Texte fourni>
++++
Le 11 décembre 2025, la salle de réunion d’ONU Femmes Niger a vibré au rythme d’une urgence majeure, celle d’outiller les journalistes pour comprendre et combattre les violences numériques faites aux femmes et aux jeunes filles. À l’initiative du REMAPSEN, une vingtaine de professionnels issus de la presse écrite, de l’audiovisuel et des médias en ligne ont pris part à un atelier de renforcement de capacités qui s’inscrit dans le cadre de la campagne mondiale des 16 jours d’activisme contre les Violences Basées sur le Genre (VBG). Une formation qui intervient dans un contexte où les violences en ligne explosent, et où la presse est appelée à jouer un rôle déterminant pour freiner l’hémorragie numérique qui frappe les Nigériennes.
Les travaux ont débuté par les mots de la présidente du REMAPSEN, Mme Fatima, qui a rappelé la pertinence de cette initiative rendue possible grâce à l’appui technique et financier d’ONU Femmes. Elle a souligné la responsabilité journalistique dans la lutte contre les VBG, invitant les participants à s’approprier pleinement les thématiques proposées.
Le représentant d’ONU Femmes a, à son tour, mis en lumière les défis contemporains liés au numérique. Alors que les violences en ligne se multiplient et se transforment, il a exhorté les journalistes à devenir des acteurs conscients et engagés capables de décrypter les enjeux, protéger les victimes et agir comme remparts contre les dérives numériques. Une photo de famille est venue immortaliser cette première étape chargée de symboles.
La série de communications a démarré avec l’analyse d’Alzouma Ibrahim Touré sur l’état des lieux des VBG dans le numérique au Niger. Il a dressé un constat alarmant à travers une présentation power point. Selon le conférencier, l’essor numérique du pays ouvre un espace de liberté… mais aussi de vulnérabilité.
À en croire au conférencier, les jeunes filles, étudiantes, femmes leaders et utilisatrices actives des réseaux sociaux sont les premières cibles du harcèlement en ligne, de l’extorsion, de l’usurpation d’identité et de la diffusion non consentie d’images. À cela s’ajoutent des défis structurels majeurs qui sont : la faible alphabétisation numérique, la méconnaissance des lois, l’absence de données nationales fiables, les tabous sociaux persistants et les capacités institutionnelles limitées. Il recommande à cet effet des actions fortes qui constitueront à renforcer l’arsenal légal, instaurer des mécanismes de protection, développer l’éducation numérique et mobiliser les communautés.
++++
Données fournies>
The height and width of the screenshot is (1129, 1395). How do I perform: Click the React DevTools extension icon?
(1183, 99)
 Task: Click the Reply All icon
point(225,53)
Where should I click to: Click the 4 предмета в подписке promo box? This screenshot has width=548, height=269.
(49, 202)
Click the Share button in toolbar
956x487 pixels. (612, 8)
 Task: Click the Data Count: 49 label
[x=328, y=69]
++++
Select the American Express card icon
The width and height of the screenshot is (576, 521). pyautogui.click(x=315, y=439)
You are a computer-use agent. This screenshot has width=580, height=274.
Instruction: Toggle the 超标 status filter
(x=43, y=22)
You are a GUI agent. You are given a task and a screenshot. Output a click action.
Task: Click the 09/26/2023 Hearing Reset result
++++
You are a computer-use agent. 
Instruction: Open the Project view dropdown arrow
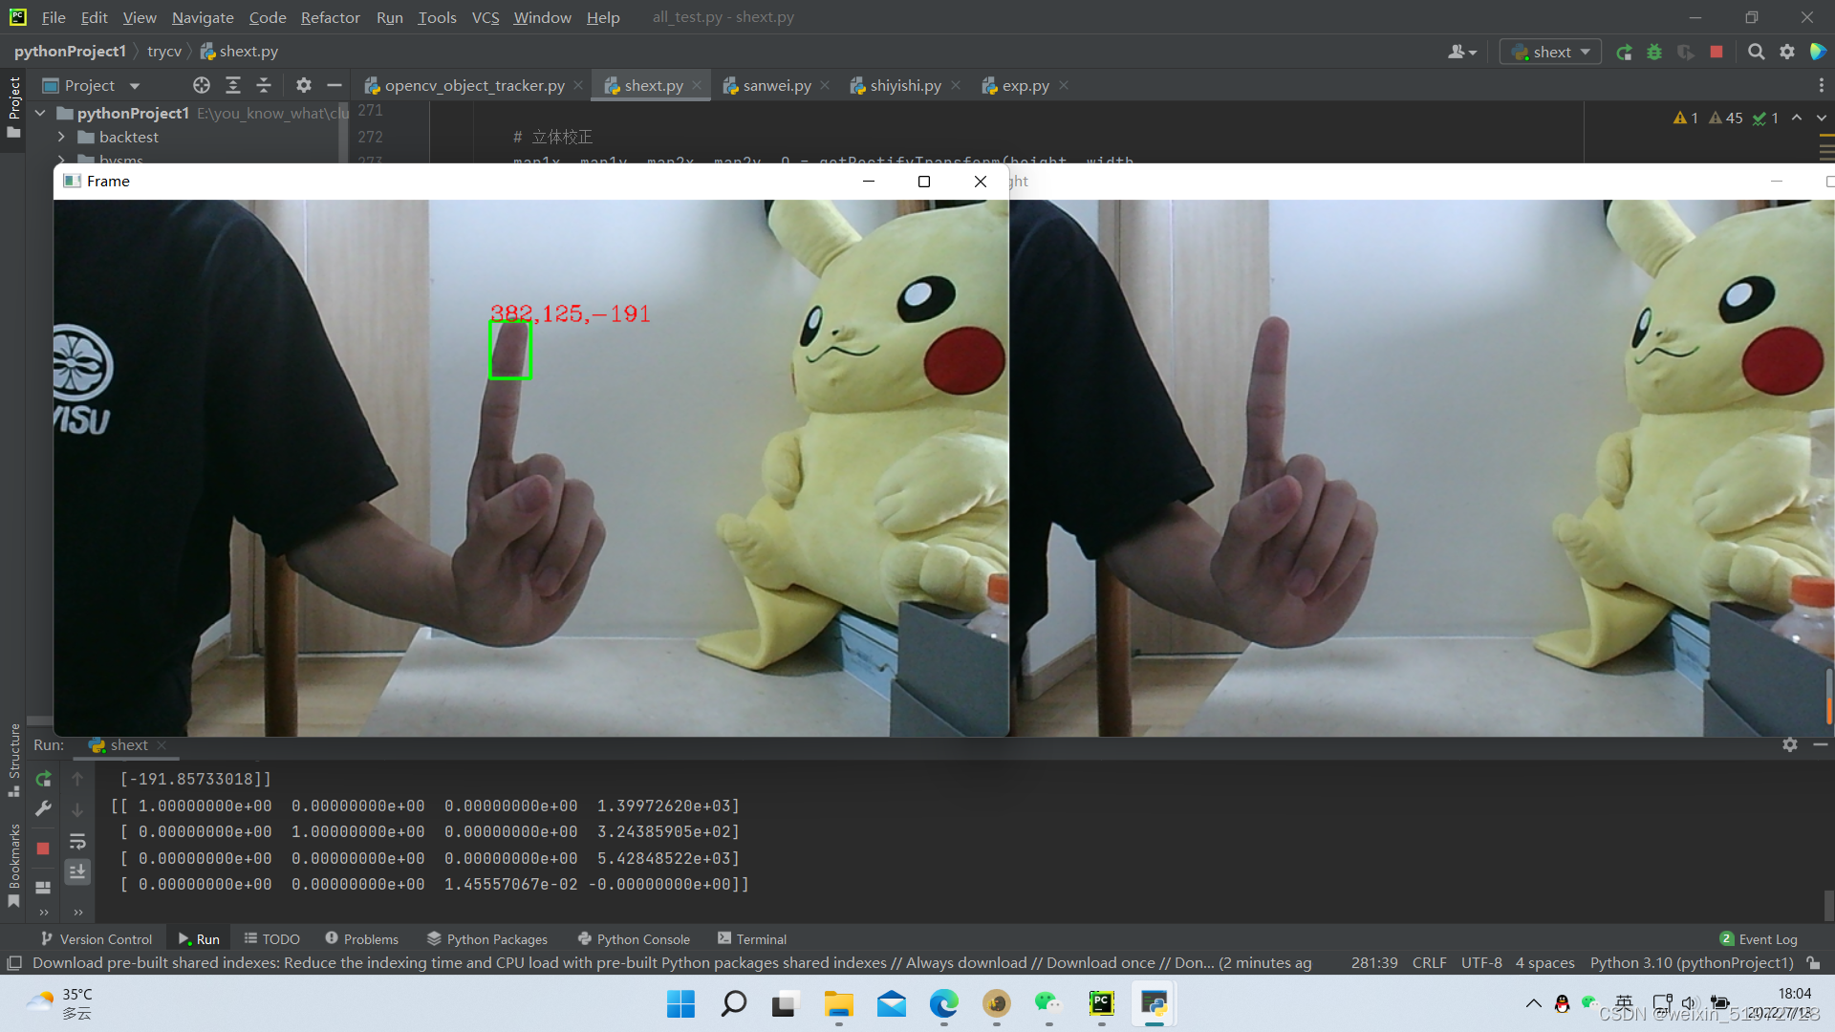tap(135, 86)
++++
Tâche demandée 1>
Énumérez les défis structurels que le conférencier cite dans le texte sur l'atelier.
Tâche demandée 2>
Selon le texte sur l'atelier, quel organisme a fourni l'appui technique et financier à cette initiative ?
Tâche demandée 3>
Prolongez le texte sur l'atelier à partir de sa dernière phrase.
Les enregistrements n'ont aucun rapport avec le texte sur l'atelier.

Réponse 1>
- la faible alphabétisation numérique
- la méconnaissance des lois
- l'absence de données nationales fiables
- les tabous sociaux persistants
- les capacités institutionnelles limitées

Réponse 2>
ONU Femmes.

Réponse 3>
La seconde communication, assurée par Abdoul Karim Sy, a porté sur la citoyenneté numérique et la lutte contre le cyber harcèlement. Il a rappelé que ces actes ne relèvent pas seulement de l’incivilité, ce sont des délits graves, lourdement sanctionnés au Niger.
Selon l’ordonnance 2024-28 modifiant la loi sur la cybercriminalité, cyber harcèlement et diffusion non consensuelle d’images exposent les auteurs à des peines pouvant aller jusqu’à cinq ans de prison et plusieurs millions de FCFA d’amende.
Face à cette réalité, le rôle des journalistes devient capital. Ils doivent protéger leurs propres données personnelles ; respecter le consentement dans le traitement des images ; éviter de relayer des contenus illicites ou dégradants ; et enfin couvrir les cas de cyber violences avec rigueur, empathie et responsabilité. Pour le conférencier, un cadre juridique clair est indispensable pour concilier protection des victimes, liberté d’expression et devoir d’informer.
La troisième intervention, menée par Assane Soumana, président de l’ONIMED, a plongé les participants dans le cadre juridique qui régit l’exercice du journalisme au Niger. Il a rappelé les textes fondamentaux qui, structurent la profession. Il s’agit de la Charte de la Refondation, l’Ordonnance 2025-29 créant l’Observatoire National de la Communication (ONC), l’Ordonnance 2010-035 dépénalisant les délits de presse, l’Ordonnance 2011-22 sur l’accès à l’information publique, et la Loi 2019-33 sur la cybercriminalité, très critiquée par les professionnels des médias pour ses entraves potentielles à la liberté de presse. Ces textes sont complétés par la Charte des journalistes professionnels et par les normes déontologiques supervisées par l’ONIMED devait-il souligner .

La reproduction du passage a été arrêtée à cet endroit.